There’s an analogy I use in talks, specifically about this subject, it’s deliberately challenging our best intentions… what we think we’ll do, what we say we’ll do and what we actually do are often very different things. Before I share it I want to warn you (as I would if you were in the audience) that you might consider it a little insensitive. I also want to be very clear that it is in no way intended to make light of the subject, in fact, quite the opposite… but I can think of no better way to make the point.
It goes like this…
Imagine you’re sitting on an airplane heading off on holiday. Over the tannoy the familiar welcome…
Good morning, this is your captain speaking…
… I just want to share with you all that for a little while now I’m finding it all difficult… I’ve been feeling a little down… no, not that… it’s more like hopeless… you know those times when it’s hard to get up in the mornings… I won’t lie, sometimes I wonder what’s the point of it all…
… Sorry, I probably shouldn’t have said that, carry on… enjoy the flight
Everyone on board is thinking “oh f*ck, we’re all going to die”
At work, if a colleague was to say something similar, we’re not thinking that we’re going to die, but that doesn’t mean we don’t sense a threat and nor does it mean there aren’t going to be consequences.
What most likely happens is we’ll try to offer support as best we can in the moment… despite not knowing what to say… then we start thinking about impact.
“perhaps David shouldn’t be coming to that meeting with the client next week”…
“this project is really important, maybe we should swap David out of this one”…
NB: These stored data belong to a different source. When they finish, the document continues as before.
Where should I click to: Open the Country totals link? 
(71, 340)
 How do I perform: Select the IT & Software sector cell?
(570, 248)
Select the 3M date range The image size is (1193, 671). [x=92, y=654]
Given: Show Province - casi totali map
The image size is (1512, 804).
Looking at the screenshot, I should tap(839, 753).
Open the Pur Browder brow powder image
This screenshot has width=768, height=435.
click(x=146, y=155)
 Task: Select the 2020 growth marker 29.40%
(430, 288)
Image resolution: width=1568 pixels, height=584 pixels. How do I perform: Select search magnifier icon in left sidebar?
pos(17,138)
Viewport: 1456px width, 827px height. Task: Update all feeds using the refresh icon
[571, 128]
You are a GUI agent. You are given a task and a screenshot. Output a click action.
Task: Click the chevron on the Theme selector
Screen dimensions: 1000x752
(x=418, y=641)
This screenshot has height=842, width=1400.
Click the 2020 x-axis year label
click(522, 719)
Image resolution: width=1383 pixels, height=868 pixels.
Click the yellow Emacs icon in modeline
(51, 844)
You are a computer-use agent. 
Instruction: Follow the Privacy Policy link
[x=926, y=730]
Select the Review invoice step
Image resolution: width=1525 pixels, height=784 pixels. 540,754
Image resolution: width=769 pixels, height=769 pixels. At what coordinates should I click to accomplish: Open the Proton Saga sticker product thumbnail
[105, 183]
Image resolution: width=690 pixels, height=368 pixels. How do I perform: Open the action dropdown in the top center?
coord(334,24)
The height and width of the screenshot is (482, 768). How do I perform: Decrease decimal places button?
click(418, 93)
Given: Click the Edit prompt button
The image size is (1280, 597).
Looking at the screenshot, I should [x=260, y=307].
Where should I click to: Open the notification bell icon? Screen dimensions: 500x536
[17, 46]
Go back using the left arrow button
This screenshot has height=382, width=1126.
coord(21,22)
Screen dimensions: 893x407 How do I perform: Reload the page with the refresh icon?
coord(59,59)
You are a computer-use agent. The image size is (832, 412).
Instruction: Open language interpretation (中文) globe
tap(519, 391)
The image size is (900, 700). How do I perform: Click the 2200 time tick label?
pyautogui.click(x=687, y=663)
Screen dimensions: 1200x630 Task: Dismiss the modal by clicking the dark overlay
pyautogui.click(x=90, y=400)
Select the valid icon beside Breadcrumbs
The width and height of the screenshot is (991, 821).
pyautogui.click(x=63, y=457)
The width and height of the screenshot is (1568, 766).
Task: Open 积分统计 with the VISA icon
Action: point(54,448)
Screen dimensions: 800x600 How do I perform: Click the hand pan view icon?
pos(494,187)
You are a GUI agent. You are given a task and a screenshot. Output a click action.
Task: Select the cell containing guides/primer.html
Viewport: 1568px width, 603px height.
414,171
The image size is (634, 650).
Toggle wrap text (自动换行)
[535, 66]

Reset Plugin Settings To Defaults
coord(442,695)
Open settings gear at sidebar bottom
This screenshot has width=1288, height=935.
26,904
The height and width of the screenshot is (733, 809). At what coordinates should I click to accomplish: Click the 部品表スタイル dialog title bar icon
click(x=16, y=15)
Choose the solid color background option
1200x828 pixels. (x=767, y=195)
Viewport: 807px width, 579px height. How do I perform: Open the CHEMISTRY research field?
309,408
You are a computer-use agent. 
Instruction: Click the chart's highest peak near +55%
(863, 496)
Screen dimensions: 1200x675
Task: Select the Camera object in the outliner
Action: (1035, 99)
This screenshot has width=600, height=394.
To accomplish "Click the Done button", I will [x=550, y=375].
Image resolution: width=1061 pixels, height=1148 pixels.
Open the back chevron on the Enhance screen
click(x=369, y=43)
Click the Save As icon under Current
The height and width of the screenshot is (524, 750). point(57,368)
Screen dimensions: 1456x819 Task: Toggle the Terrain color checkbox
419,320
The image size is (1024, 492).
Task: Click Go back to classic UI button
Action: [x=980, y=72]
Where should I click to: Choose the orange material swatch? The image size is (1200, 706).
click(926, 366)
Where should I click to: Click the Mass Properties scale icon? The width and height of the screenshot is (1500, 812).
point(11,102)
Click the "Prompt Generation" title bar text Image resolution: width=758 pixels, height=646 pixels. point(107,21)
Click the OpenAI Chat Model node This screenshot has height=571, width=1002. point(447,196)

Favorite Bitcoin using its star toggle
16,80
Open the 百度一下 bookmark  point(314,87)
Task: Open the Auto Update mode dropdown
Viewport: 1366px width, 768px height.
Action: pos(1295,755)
“what’s David working on? perhaps we should just check what’s going on with his workload…”
David knows this too… fearing marginalisation and perhaps threatening his career path, and that’s why he won’t or can’t share how he’s feeling.
Just because your CEO has shared their personal struggles from the past… they’re in the past, that CEO is safe.
I know we all want to believe we’ll behave differently. I know that companies want to be responsible when it comes to doing the right thing for employees in these situations. In reality, it’s a risk to the company, to the goal, to the team… to my own career. Risks need managing and mitigating.
We do what’s best for the company.
In summing up, Mental Health is firmly part of our consciousness in a way it has never been – that’s no mean feat and all associated should be very proud.
Now, recognising the distinction between the conditions (mental health) that we should be supporting our employees with… and the conditions (working practices) that are contributing to the rising levels of work-related stress, would seem to me to be a course of action likely to help further progress possible.
Relying on people to “own up” is wishful – and too late in many cases – we need to find another way.